Stocks quoted in this article:
Banking stock Citigroup Inc. (NYSE:C - 39.49) has attracted the attention of option bulls lately. During the past five days, traders on the International Securities Exchange (ISE) and Chicago Board Options Exchange (CBOE) have bought to open 48,895 calls on C, compared to only 18,011 puts -- netting the shares a call/put volume ratio of 2.71, with bullish bets nearly tripling their bearish counterparts.
From a broader perspective, C now sports a 10-day call/put volume ratio of 2.17, based on cumulative buy-to-open volume from the ISE, CBOE, and NASDAQ OMX PHLX (PHLX). This ratio ranks higher than 86% of other such readings taken over the past 52 weeks, suggesting speculative players have purchased calls over puts at a faster clip only 14% of the time during the last year.
A preference for calls is also reflected by C's Schaeffer's put/call open interest ratio (SOIR) of 0.41. Not only does this ratio indicate that calls more than double puts among options set to expire within three months, it also ranks in just the 7th percentile of its annual range.
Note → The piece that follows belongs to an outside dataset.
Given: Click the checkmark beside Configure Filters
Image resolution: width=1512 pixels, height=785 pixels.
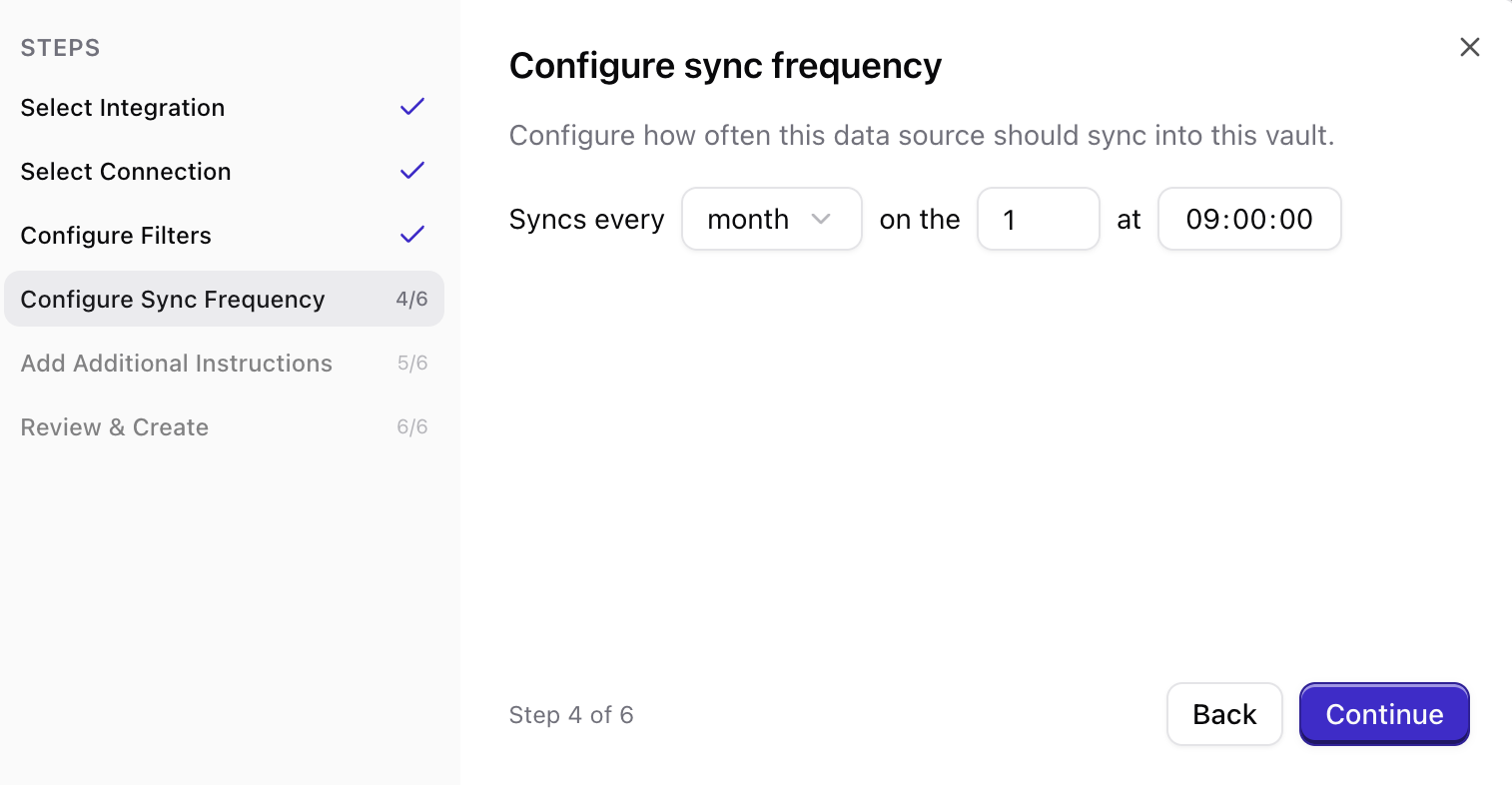Looking at the screenshot, I should click(411, 235).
In other words, short-term speculators have been more call-heavy on the stock just 7% of the time during the past year.
In the newly front-month January 2013 series, heavy call open interest rests overhead at the 40 strike. Currently, C's January 40 call boasts 114,932 contracts in residence -- all of which are out of the money by less than one point. During the short term, this glut of overhead calls could act as a temporary speed bump for the stock.
In light of the bank's positive price action in 2012, the trend toward C calls over puts isn't too surprising. The stock has gained more than 50% year-to-date, putting the broader equities market to shame. Plus, a recent pullback from the aforementioned round-number $40 region was neatly contained by the equity's rising 10-day moving average.